__WHAT IS REQUIRED__: This exercise calls for the records to be returned exactly, with images removed.

__RECORDS TO PROCESS__:

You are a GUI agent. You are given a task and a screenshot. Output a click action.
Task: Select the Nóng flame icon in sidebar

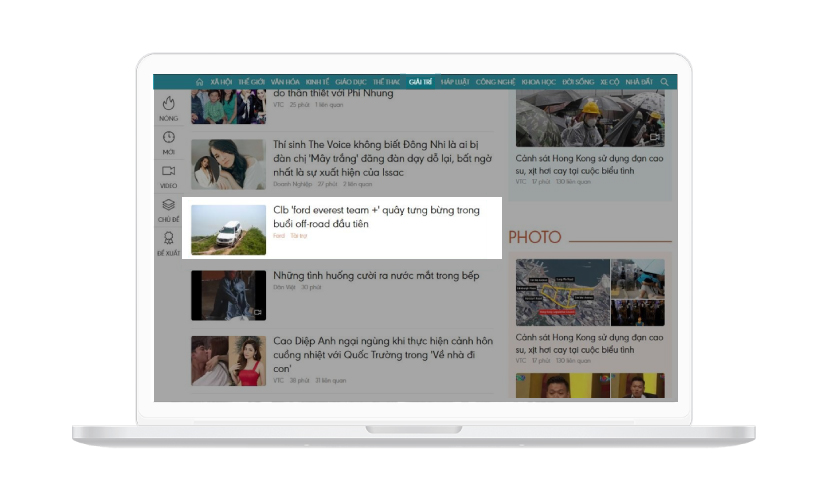(x=168, y=103)
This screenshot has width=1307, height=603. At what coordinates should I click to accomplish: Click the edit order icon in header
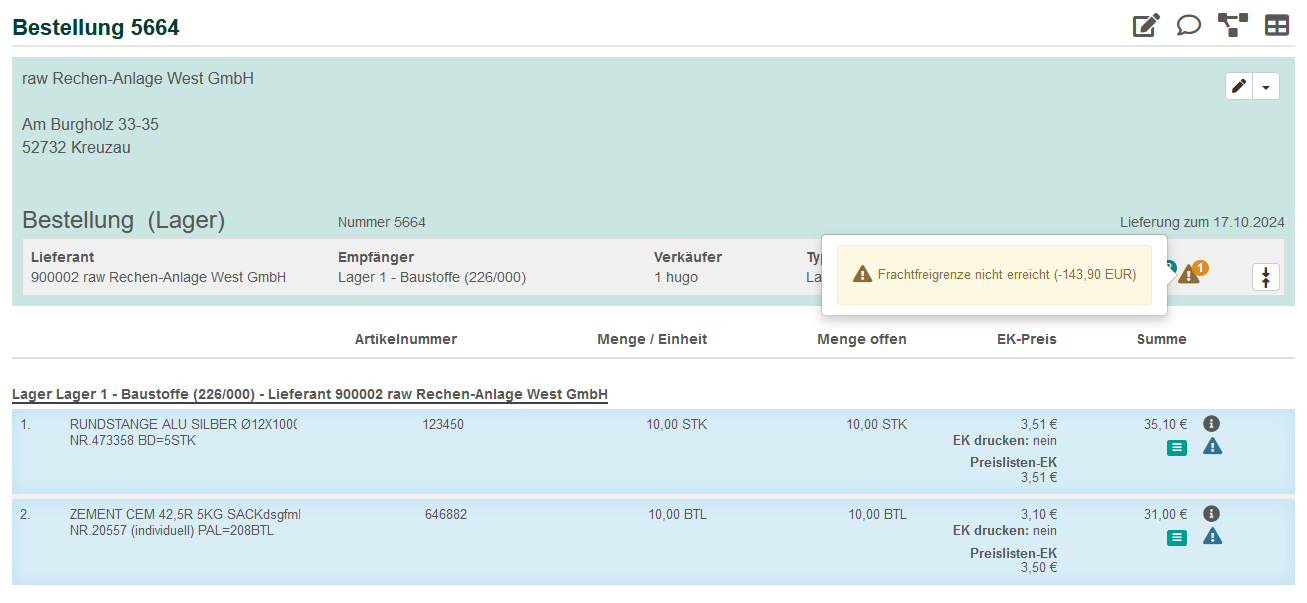tap(1146, 26)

__RESULT FOR THIS EXERCISE__:
You are a GUI agent. You are given a task and a screenshot. Output a click action.
Task: Select the Nóng flame icon in sidebar

(x=168, y=103)
This screenshot has width=1307, height=603. At what coordinates should I click to accomplish: Click the edit order icon in header
tap(1146, 26)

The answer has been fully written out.